Continued to make the most out of Japan Cuts’ online edition with a screening of Mrs. Noisy, a thoroughly engrossing film that spins a surprisingly nuanced narrative out of a straightforward premise. The plot revolves around Maki, a novelist that has fallen into a bit of a creative slump; ever since the birth of her six-year-old daughter, she’s struggled to balance her work with her domestic responsibilities, and what little material she does manage to produce is always compared unfavorably to her earlier critical and commercial successes. Her troubles are exacerbated by her nuisance of a next-door neighbor, whose bizarre antics further disrupt her already tight schedule. When Maki decides to use the ensuing feud as inspiration for her newest publication, however, she learns that there’s much more to the old woman’s seemingly inconsiderate behavior than meets the eye, forcing her to confront the consequences of her own narrow-minded preconceptions.

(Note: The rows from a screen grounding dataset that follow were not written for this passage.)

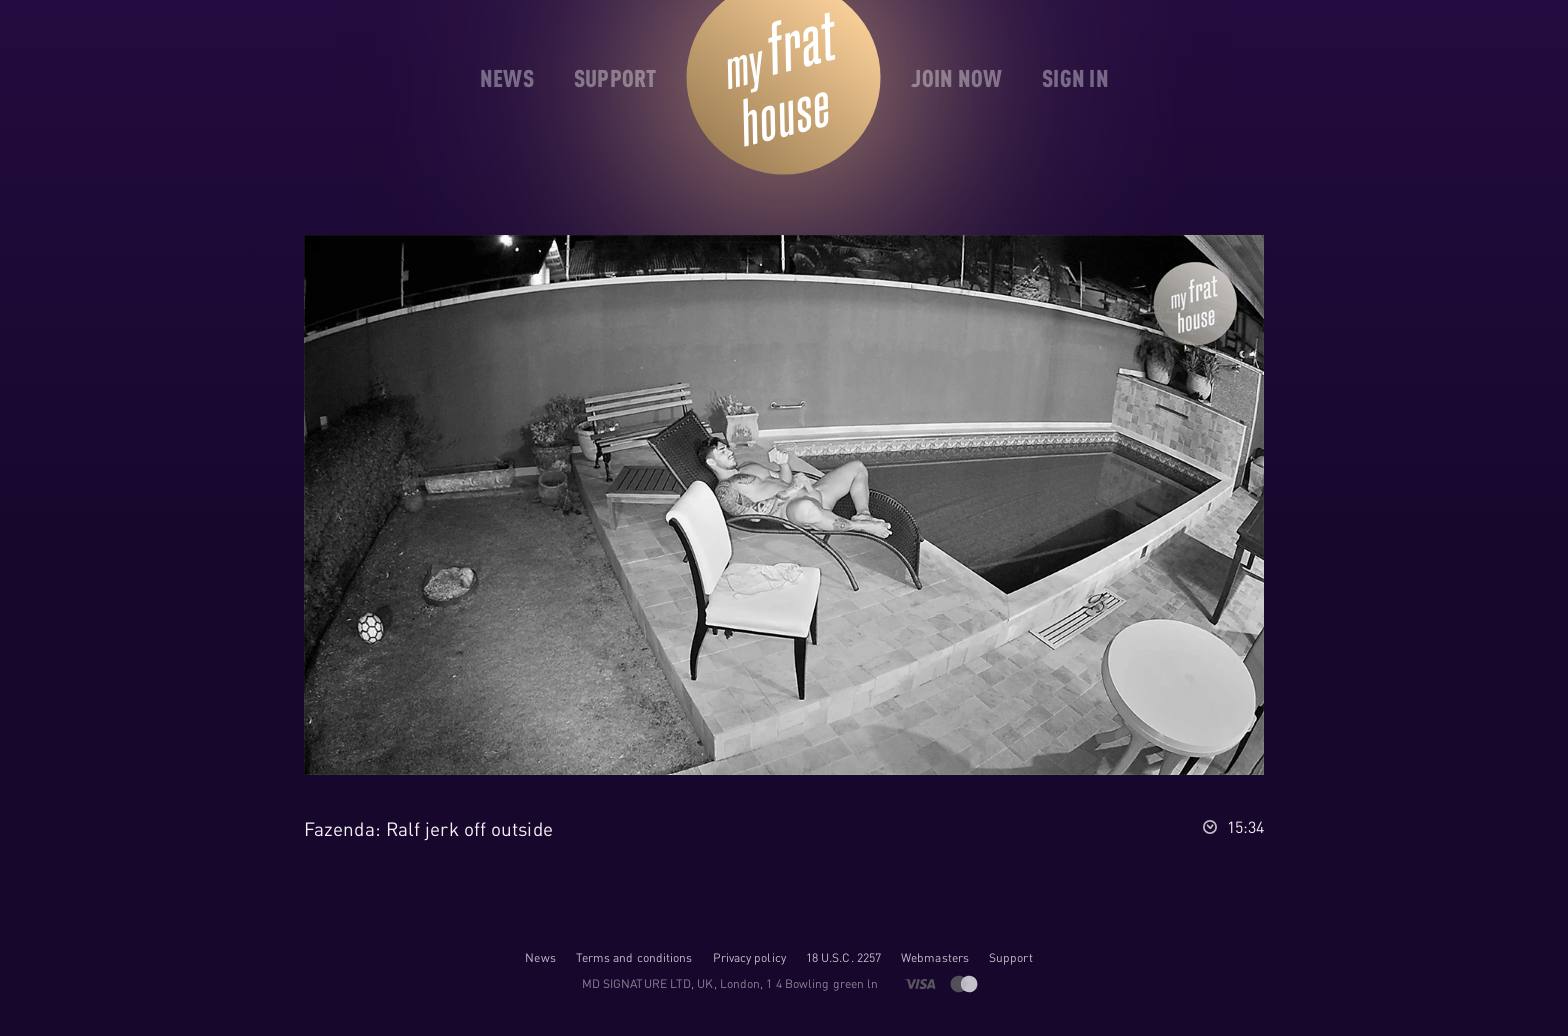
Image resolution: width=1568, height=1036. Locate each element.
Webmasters (935, 957)
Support (1011, 957)
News (540, 957)
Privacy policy (749, 957)
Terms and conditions (634, 957)
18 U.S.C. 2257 (843, 957)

Director Chihiro Amano’s visual style isn’t terribly flashy, but it doesn’t really need to be; her command of the fundamentals of cinematic language communicates the story clearly enough. Her framing and blocking are particularly impressive; Maki and her husband, for example, are often positioned far away from each other, and they rarely make eye contact, simply and elegantly conveying the emotional distance between them. Amano is equally adept at juggling conflicting tones (aided by her actors, who subtly adjust their performances in accordance with the audience’s sympathies—Yoko Ohtaka’s turn as the title character is especially compelling), seamlessly transitioning from slapstick comedy to heart-wrenching drama.
Mrs. Noisy is the sort of movie that, in my mind, defines the “festival experience”. I picked it out of the lineup on a whim—and it absolutely blew my expectations out of the water. While it’s not as charmingly quirky as On-Gaku: Our Sound or as boldly experimental as Labyrinth of Cinema, its immaculately competent craftsmanship makes it effortlessly enjoyable.